Anchor sought insurance coverage from Lloyds, London (Lloyds), which issued a claims-made directors and officers policy to Anchor. The policy provided that Lloyds had a duty to indemnity Anchor for any loss from a “Claim first made ... during the Policy Period ... for any Directors and Officers Wrongful Act.” “Claim” was defined as “a written demand for monetary, non-monetary or injunctive relief.” The policy provided that a “Claim shall be considered to have been first made against an Insured when written notice of such Claim is received by any Insured.” The policy at issue defined claim as notice of a “demand for monetary, non-monetary or injunctive relief” surrounding “any actual or alleged breach of duty, neglect, error, misstatement, misleading statement, omission or act.”

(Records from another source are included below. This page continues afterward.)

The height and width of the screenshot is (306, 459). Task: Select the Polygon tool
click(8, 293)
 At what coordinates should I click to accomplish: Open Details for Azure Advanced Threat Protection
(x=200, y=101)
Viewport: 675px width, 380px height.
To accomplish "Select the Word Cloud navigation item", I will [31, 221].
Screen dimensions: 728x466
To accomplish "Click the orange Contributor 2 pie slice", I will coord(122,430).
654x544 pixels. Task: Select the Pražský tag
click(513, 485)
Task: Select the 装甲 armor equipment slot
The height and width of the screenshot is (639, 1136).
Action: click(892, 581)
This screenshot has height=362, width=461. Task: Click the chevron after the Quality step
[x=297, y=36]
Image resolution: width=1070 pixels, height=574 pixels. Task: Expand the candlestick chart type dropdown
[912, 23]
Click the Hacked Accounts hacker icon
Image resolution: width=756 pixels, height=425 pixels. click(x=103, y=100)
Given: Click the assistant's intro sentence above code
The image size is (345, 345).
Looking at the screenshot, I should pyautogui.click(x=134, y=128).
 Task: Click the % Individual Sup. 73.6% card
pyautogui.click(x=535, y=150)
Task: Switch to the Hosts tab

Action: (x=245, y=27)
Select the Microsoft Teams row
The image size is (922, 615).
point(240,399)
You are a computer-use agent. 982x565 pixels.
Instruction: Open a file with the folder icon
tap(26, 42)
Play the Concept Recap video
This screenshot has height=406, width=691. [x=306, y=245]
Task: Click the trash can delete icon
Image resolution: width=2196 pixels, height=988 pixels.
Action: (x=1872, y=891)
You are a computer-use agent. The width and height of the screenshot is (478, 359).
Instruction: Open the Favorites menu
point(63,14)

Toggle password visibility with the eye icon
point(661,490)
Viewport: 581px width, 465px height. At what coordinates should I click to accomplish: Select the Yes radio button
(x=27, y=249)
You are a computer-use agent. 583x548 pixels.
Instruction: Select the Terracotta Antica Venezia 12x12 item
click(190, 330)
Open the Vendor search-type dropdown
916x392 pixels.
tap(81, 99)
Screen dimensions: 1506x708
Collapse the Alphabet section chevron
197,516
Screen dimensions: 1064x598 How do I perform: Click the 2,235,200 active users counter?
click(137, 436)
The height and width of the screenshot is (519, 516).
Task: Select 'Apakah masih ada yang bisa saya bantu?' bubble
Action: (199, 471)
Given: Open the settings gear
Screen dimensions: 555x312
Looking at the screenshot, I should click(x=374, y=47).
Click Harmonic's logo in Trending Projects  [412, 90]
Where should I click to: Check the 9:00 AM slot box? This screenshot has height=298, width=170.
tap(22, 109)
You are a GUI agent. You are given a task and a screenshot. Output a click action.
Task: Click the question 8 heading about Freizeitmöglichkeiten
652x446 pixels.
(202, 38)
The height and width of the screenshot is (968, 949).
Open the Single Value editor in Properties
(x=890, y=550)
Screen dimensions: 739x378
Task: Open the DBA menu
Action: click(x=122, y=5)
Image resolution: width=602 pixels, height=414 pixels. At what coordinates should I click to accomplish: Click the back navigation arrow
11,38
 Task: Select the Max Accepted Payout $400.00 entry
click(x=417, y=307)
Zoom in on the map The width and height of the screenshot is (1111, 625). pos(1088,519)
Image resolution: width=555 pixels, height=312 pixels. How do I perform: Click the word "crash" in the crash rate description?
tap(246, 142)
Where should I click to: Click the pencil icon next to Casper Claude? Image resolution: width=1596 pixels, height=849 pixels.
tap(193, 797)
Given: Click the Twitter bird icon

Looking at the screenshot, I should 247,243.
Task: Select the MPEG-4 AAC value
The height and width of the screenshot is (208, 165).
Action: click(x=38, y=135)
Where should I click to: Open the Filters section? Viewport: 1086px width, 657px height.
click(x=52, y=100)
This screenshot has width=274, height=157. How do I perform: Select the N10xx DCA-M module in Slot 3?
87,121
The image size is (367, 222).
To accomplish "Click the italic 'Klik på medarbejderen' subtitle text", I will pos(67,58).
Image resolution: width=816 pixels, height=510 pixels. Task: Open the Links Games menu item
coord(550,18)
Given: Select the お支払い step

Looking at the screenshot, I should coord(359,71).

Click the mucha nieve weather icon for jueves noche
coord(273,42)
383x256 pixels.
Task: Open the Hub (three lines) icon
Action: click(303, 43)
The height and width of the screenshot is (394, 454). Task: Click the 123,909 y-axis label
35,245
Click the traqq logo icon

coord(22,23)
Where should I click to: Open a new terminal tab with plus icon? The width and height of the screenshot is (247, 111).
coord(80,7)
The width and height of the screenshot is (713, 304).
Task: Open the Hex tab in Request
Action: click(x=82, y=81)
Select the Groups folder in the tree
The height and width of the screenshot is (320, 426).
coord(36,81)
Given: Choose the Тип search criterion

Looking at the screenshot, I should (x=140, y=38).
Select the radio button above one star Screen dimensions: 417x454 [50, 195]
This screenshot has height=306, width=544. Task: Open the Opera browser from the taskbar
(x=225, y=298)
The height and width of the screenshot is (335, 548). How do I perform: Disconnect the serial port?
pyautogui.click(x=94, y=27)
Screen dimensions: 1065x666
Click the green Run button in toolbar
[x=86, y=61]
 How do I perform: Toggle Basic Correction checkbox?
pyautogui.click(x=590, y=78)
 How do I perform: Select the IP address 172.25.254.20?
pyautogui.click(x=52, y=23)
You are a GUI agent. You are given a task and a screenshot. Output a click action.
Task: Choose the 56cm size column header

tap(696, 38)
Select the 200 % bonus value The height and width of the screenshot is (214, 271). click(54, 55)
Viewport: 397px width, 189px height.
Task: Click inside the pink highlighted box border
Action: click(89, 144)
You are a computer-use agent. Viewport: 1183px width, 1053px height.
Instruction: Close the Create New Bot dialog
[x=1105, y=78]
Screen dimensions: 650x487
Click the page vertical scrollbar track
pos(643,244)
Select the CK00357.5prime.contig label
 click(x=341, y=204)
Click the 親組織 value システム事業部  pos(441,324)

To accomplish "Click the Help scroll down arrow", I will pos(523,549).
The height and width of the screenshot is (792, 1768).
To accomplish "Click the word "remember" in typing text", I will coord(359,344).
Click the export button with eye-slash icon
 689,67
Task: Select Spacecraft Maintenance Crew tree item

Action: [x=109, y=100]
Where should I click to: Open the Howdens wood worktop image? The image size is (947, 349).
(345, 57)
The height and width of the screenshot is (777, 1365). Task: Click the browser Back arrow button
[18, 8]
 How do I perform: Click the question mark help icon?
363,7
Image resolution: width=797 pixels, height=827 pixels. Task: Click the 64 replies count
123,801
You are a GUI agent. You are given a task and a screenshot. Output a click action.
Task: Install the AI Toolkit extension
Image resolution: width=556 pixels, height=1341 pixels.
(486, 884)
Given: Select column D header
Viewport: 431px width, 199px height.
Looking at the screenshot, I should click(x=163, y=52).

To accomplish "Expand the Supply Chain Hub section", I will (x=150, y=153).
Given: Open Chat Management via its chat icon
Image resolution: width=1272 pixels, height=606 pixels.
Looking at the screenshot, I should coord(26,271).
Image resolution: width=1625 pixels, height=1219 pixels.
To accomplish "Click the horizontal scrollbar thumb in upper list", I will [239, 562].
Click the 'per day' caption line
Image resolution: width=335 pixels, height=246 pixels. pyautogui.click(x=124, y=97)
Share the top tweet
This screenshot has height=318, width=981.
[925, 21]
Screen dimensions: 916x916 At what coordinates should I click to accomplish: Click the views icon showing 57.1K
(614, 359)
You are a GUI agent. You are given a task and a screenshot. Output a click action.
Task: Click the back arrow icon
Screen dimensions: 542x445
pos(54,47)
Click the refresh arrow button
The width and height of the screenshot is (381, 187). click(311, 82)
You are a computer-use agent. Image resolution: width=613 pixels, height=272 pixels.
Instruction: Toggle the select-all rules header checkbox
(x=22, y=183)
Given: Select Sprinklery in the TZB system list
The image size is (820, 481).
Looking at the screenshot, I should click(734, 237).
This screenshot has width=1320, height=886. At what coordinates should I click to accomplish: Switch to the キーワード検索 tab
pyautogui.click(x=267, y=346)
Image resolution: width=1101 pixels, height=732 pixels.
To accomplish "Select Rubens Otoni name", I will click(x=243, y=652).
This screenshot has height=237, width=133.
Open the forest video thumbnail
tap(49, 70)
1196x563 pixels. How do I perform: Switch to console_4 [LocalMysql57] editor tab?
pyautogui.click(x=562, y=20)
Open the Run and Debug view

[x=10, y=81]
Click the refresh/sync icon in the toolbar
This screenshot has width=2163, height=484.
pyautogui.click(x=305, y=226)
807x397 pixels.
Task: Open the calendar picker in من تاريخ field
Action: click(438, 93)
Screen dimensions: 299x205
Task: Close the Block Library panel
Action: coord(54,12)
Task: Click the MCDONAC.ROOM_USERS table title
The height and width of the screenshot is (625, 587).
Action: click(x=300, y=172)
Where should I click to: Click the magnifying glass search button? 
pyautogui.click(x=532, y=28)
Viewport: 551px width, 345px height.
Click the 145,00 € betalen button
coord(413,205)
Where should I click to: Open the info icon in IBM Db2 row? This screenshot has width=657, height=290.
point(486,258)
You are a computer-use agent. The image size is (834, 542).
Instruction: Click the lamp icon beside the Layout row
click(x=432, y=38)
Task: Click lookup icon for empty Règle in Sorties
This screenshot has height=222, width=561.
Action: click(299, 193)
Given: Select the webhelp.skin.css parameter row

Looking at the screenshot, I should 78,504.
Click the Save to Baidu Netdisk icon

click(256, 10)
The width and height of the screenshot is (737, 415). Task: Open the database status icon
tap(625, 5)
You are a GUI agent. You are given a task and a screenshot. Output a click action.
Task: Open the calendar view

The trial court held that Anchor had actual knowledge of the potential claims at the time that it applied for the insurance policy. As a result, the trial court rescinded the policy. The appellate court also ruled in favor of Lloyds, but on different grounds. The appellate court concluded that the emails, rescission demands, deposition subpoena and suit against THD Entities constituted claims, and that they were first made prior to the inception of the policy. The appellate court concluded that, because the claims were first made prior to the inception of the Lloyds policy, there could not be coverage for the claims under the policy.